The book Accelerate details the findings of four years of research on how DevOps affects various outcomes, such as software delivery tempo and stability, as well as the organizations’ profitability and market share. DevOps in this context means things like continuous delivery, automated tests, trunk-based development, and proactive monitoring of system health. It is quite clear that DevOps practices bring lots of benefits to organizations adopting them. The research findings are also in line with my own experience of DevOps.
The findings of the research are presented in the first part of the book (a bit more than half of it).
Software Delivery Performance
Many aspects of software development are hard to measure. I really liked that the authors have thought hard about what to measure in order to get objective yet useful metrics. A central concept in Accelerate is Software Delivery Performance. This is measured by four criteria: lead time, deployment frequency, time to restore service, and change fail rate.
Lead time is defined as time from code committed to code successfully running in production. Answer options included less than an hour, less than a day, and all the way up to more than six months. Deployment frequency had similar answer options: on demand (multiple times a day) up to fewer than once every six months. These two criteria together make up the tempo – how fast is software delivered.

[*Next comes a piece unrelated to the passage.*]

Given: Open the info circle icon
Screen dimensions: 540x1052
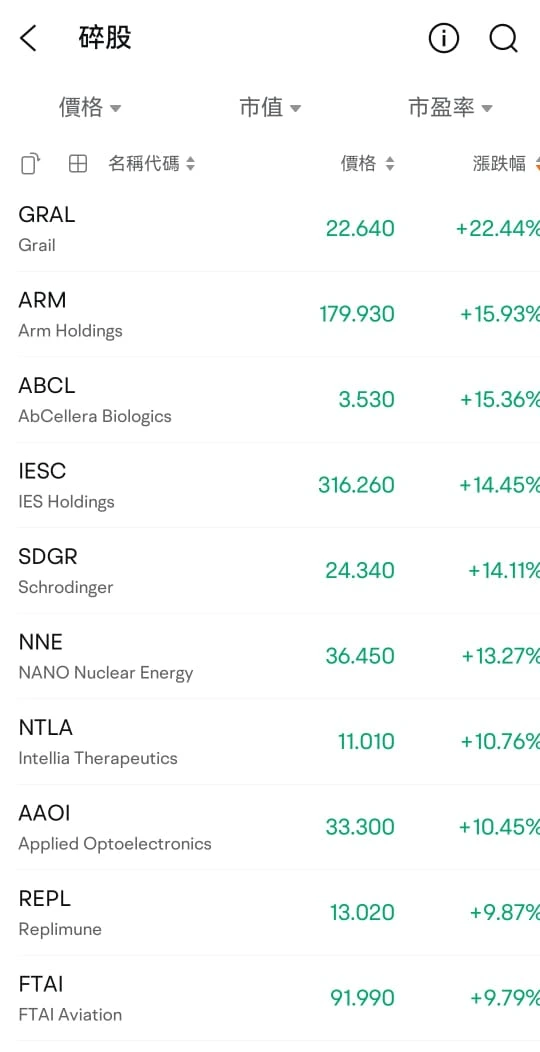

Time to restore measures the time to restore service when there is an outage or a disturbance. The change fail rate is the percentage of times a change to the system (such as a deploy or a configuration change) fails. These last two criteria define the stability. High software delivery performance means high tempo and high stability. One key finding of the research is that there is no trade-off between tempo and stability. Instead, organizations with high tempo also have high stability. Furthermore, they also found that organizations with high software delivery performance had better profitability, market share and productivity than low performers.
The authors identify 24 capabilities that drive improvements in software delivery performance. These are grouped into five categories: Continuous delivery, Architecture, Product and process, Lean management and monitoring, and Cultural. I won’t go through all capabilities here. Instead, I will concentrate on the ones I found most interesting.

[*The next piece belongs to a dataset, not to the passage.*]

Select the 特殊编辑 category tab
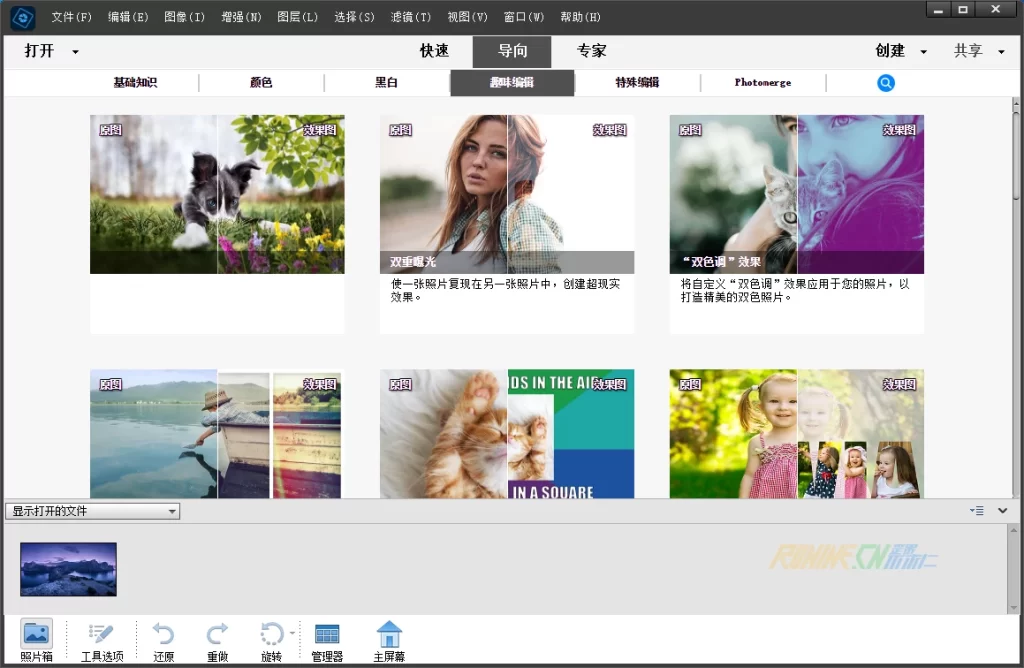Viewport: 1024px width, 668px height. click(x=637, y=83)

Continuous delivery. Using version control for code is probably universally accepted as good practice. However, all forms of configuration and scripts should also be kept in version control. There should be automated tests, and they should be run at every commit. The authors also found that for automated tests to be effective, they should be created by the developers themselves. This is probably because when the developers own the automated tests, the designs will be more testable, and they will invest more effort in keeping them running. Also, the highest performing organizations use trunk-based development: branches have very short lifetimes (less than a day), and there are never any code freezes.

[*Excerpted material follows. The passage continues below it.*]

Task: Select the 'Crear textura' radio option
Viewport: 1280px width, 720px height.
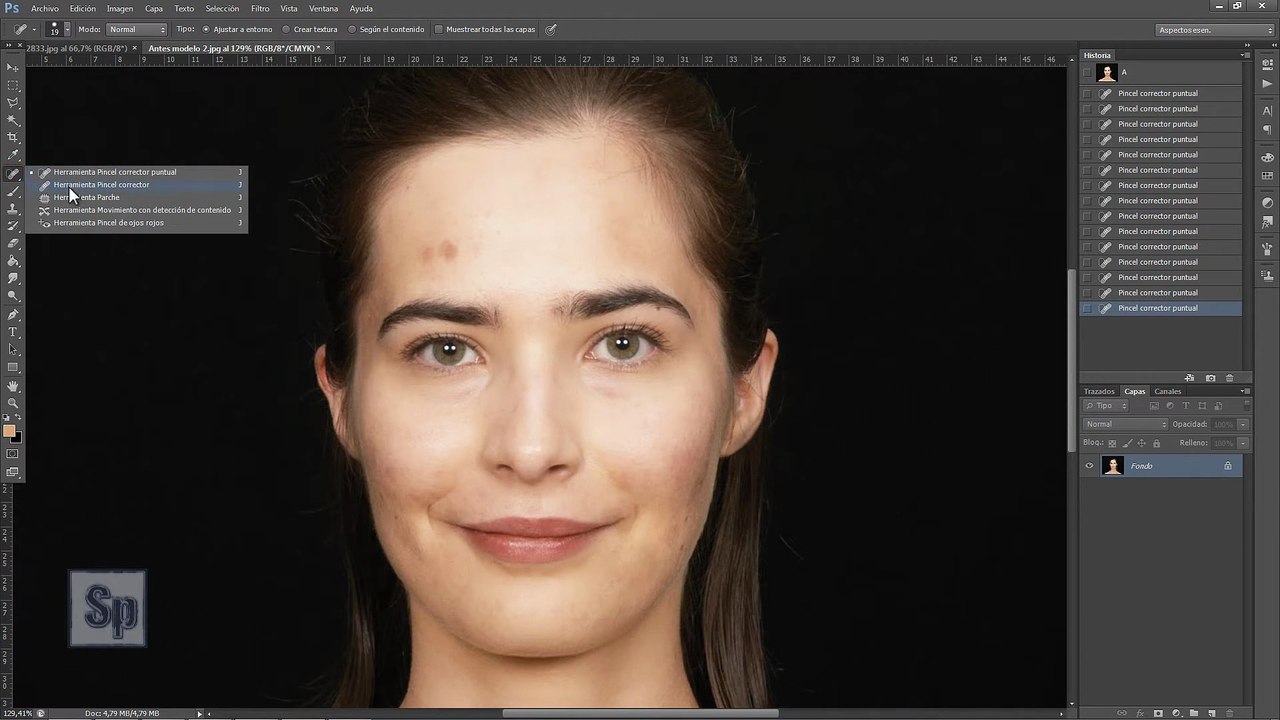Action: coord(286,29)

Architecture. The key aspect is that the systems are loosely coupled – meaning that you can easily test and deploy individual components or services, without needing permission or coordination with people outside of the team. Interestingly, these characteristics could be found in all types of systems, including embedded systems and off-the-shelf software. Another driver of performance listed in this category is the ability of the development team of deciding what tools they should use, rather than only using tools on a pre-approved list.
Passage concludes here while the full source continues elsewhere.